If you don’t need to use force, if a polite discussion will do the job, then you are on the same side! You are collaborating. You are in a symbiotic relation. You collaborate with your peers; you fight your exploiters. You love your neighbour; you fight your oppressor. Your heart is the size of your fist.
It’s so damn obvious that it’s hard to recognize. Union officials that collaborate with employer executives are part of the same management elite. Professions that collaborate are part of the same system of exploitation or of inherited privilege, such as the medical establishment and big pharma. Where there is ‘cooperation’ there is relative advantage for both parties, relative to other groups. Where there is institutionalized asymmetry and injustice, only confrontation and forced adjustments can partially restore equitable distribution. It doesn’t take a Ph.D….
Actually, it does take a Ph.D.: One must be indoctrinated by a sufficient amount of formal education to not see the obvious and to partake in the lie. Gradual change my ass. A true intellectual doesn’t preach the religion of gradual change but instead steps out of the mental framework of privilege to defend those on the other side. A true intellectual helps the other side develop the tools it needs and does not participate in neutralizing defiance.
Change occurs when people risk as much as they need to. First World citizens have a responsibility to risk as much as they need to to be as effective as possible. True intellectuals are impolite, unprofessional, uncollegial, inconsiderate, etc., in pushing the limits as far as they must. In the light of the crimes being perpetrated by our governments and our corporations and financial institutions, true intellectuals have no choice. The question is not “What is too far?” but rather “What is far enough?”.
Respect for individuals as persons is distinct from attacking representatives of oppressive power structures. The representatives must be attacked as representatives, as strongly as is necessary. They must be attacked as individuals wielding illegitimate (undemocratically controlled) power that is used unjustly. One must assume that they can be intimidated, perturbed, educated, etc., and that our actions will either make them see the light or at least force them to back down. People enmeshed in a system and culture of power and privilege cannot be reasoned with from the other side of the divide without the reasoning being based on a real threat.

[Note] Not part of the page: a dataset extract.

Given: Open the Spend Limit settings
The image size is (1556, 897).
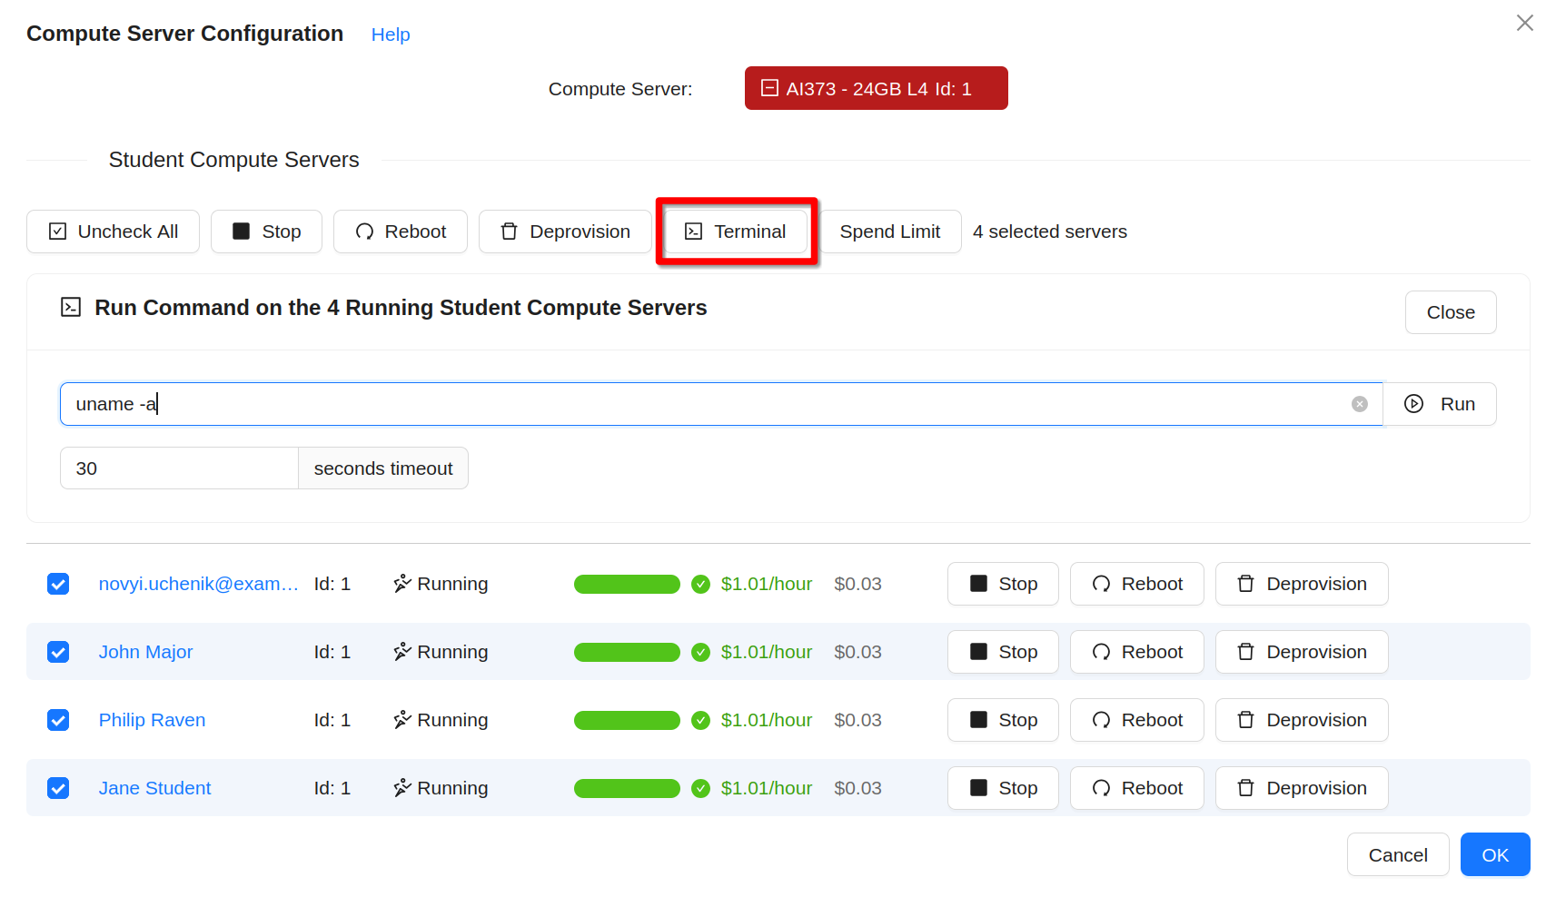Looking at the screenshot, I should (x=889, y=232).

Polite discussions and orderly debates are fine between different segments of the ruling class arguing about how best to preserve and enhance their class dominance but social justice comes only out of risk and confrontation, organized resistance and mass movements. True intellectuals speak truth to power . True intellectuals expose power and say the obvious. True intellectuals side with the exploited and oppressed and are examples of defiance.
Service intellectuals maintain a mental environment that preserves privilege. Service intellectuals maintain intellectual discipline – constantly identifying, isolating, and neutralizing true intellectuals, however few there are.
Denis G. Rancourt is Professor of Physics at the University of Ottawa.